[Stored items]
--- --- ---

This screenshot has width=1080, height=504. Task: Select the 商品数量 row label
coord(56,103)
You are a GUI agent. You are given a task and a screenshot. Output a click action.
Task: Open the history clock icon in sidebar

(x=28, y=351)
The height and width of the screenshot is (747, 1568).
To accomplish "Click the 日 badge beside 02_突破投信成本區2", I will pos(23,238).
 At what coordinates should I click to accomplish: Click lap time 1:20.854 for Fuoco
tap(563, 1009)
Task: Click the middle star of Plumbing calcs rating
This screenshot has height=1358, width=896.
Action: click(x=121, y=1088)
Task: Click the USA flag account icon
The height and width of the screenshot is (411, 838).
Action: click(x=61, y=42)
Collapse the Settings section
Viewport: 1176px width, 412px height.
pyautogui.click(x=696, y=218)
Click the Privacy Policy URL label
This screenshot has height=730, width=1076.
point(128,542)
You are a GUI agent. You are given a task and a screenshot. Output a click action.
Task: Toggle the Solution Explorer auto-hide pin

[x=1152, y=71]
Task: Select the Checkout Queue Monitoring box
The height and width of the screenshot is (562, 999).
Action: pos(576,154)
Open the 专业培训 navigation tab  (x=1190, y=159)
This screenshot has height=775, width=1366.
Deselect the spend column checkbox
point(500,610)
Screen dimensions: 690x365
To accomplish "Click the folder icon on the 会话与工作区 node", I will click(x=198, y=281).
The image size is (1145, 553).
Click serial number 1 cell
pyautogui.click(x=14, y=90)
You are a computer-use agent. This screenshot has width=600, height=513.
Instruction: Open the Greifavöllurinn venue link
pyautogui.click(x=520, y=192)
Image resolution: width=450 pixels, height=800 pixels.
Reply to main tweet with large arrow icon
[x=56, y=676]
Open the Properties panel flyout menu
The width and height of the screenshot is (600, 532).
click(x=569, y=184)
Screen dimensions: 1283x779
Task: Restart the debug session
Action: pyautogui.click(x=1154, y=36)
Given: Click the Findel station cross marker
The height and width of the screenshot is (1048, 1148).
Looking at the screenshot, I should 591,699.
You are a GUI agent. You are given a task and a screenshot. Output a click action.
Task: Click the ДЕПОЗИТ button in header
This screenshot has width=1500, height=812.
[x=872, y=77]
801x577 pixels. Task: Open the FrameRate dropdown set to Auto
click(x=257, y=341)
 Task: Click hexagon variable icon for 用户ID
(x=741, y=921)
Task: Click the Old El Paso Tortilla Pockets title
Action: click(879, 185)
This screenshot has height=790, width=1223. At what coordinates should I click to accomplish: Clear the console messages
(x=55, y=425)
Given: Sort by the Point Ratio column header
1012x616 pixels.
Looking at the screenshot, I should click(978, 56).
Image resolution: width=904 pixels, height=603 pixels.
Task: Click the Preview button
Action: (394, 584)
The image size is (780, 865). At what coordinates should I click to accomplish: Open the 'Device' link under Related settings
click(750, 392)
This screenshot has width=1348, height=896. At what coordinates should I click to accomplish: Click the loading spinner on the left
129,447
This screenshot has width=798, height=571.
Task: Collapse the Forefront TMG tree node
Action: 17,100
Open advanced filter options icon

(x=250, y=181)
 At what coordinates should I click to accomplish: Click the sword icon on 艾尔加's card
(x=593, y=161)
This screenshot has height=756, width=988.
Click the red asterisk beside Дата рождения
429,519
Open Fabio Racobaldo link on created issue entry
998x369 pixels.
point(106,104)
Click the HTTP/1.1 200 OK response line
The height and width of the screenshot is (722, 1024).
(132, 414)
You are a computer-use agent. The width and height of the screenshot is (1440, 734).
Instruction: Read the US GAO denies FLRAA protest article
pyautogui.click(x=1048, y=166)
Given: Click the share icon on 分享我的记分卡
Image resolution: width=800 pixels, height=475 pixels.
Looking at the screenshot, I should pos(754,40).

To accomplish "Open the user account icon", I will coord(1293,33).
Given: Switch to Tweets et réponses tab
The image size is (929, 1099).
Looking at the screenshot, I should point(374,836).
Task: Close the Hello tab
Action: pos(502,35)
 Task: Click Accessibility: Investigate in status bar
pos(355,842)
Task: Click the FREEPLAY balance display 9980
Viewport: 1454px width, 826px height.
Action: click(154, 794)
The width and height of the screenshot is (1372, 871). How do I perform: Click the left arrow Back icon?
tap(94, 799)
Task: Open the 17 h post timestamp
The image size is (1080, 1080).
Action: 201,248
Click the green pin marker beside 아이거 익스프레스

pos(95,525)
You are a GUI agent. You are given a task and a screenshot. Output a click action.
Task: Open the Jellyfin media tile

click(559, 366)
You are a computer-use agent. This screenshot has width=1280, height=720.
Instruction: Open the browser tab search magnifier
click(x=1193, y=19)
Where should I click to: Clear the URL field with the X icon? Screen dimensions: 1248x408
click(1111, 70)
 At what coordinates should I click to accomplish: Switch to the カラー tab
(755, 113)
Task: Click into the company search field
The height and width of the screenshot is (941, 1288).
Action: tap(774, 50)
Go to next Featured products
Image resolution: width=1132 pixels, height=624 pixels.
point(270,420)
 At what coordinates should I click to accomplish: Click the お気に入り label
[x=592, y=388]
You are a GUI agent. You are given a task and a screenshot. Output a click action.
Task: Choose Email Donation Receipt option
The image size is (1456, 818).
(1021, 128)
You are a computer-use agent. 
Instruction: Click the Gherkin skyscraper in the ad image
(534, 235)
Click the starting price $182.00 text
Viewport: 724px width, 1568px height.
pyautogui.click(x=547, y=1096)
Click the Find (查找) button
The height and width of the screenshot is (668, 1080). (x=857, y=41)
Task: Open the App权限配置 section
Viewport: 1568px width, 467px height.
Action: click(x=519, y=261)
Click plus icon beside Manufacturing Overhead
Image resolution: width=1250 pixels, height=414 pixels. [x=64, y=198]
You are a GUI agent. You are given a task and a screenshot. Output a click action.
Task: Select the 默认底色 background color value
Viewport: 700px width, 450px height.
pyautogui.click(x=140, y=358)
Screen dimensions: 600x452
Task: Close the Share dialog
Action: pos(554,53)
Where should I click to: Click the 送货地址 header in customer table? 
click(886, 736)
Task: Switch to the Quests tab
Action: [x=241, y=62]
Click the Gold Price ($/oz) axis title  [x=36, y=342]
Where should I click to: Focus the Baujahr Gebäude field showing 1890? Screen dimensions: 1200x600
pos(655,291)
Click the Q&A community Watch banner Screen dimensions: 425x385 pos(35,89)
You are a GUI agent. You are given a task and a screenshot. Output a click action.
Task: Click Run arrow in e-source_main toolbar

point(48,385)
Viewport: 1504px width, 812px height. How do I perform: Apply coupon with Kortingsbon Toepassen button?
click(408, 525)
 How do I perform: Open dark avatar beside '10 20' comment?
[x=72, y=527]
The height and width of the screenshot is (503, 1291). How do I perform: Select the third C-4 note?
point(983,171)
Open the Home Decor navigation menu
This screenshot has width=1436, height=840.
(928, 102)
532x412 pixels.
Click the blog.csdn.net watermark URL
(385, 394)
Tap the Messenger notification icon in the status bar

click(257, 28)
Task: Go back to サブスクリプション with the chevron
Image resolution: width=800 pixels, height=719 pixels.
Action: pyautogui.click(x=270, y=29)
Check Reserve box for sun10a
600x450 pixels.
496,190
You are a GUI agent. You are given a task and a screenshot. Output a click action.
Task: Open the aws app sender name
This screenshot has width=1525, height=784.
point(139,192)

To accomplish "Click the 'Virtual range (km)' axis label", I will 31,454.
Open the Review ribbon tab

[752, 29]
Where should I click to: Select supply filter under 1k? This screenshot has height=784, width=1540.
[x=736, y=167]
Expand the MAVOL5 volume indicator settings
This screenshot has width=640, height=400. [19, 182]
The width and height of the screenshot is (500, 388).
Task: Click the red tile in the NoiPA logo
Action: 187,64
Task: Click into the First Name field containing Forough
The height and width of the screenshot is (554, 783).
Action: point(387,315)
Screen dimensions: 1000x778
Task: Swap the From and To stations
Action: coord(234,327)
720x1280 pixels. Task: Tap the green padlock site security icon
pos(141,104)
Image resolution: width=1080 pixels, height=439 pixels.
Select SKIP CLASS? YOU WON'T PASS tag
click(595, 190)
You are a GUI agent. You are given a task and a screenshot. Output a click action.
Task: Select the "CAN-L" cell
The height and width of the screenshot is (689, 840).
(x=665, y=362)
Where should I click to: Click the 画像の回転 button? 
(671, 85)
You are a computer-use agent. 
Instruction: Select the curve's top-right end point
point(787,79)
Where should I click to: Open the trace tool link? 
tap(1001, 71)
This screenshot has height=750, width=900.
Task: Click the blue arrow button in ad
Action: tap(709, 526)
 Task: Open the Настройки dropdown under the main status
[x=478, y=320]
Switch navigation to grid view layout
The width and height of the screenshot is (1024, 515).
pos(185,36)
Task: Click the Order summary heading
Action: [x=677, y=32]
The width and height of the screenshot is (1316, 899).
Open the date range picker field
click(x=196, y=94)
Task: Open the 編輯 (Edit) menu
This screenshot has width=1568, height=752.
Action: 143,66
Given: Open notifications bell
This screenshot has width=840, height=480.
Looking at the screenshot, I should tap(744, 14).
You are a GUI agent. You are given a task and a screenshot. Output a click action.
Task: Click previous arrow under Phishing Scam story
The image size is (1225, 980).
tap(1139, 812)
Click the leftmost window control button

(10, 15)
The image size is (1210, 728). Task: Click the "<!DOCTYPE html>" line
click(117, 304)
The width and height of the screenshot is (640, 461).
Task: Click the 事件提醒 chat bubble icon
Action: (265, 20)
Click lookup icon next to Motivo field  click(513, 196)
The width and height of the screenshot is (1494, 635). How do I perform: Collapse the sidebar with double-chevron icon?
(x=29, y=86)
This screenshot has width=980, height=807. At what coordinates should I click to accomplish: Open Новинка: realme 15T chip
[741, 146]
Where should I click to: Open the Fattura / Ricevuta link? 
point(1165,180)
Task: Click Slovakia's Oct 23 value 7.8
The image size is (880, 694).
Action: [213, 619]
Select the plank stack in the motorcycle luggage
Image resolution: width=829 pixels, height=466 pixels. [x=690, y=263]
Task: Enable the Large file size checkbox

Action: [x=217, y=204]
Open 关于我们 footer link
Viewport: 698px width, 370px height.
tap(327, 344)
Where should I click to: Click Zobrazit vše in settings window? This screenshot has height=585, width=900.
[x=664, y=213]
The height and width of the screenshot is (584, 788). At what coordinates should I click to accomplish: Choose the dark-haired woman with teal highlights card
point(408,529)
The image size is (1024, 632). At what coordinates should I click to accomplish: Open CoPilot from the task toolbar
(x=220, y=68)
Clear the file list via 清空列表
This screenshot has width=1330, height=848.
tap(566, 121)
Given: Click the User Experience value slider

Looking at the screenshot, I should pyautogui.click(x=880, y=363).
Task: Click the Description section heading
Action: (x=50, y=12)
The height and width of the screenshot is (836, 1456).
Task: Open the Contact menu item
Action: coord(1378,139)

--- --- ---

* _PROBLEM_: Print the lines above from the one with "Instruction: Read the" through the one with "Given: Switch to Tweets et réponses tab", both included, exactly as written and nothing more.

* _RESPONSE TO THIS TASK_:
Instruction: Read the US GAO denies FLRAA protest article
pyautogui.click(x=1048, y=166)
Given: Click the share icon on 分享我的记分卡
Image resolution: width=800 pixels, height=475 pixels.
Looking at the screenshot, I should pos(754,40).

To accomplish "Open the user account icon", I will coord(1293,33).
Given: Switch to Tweets et réponses tab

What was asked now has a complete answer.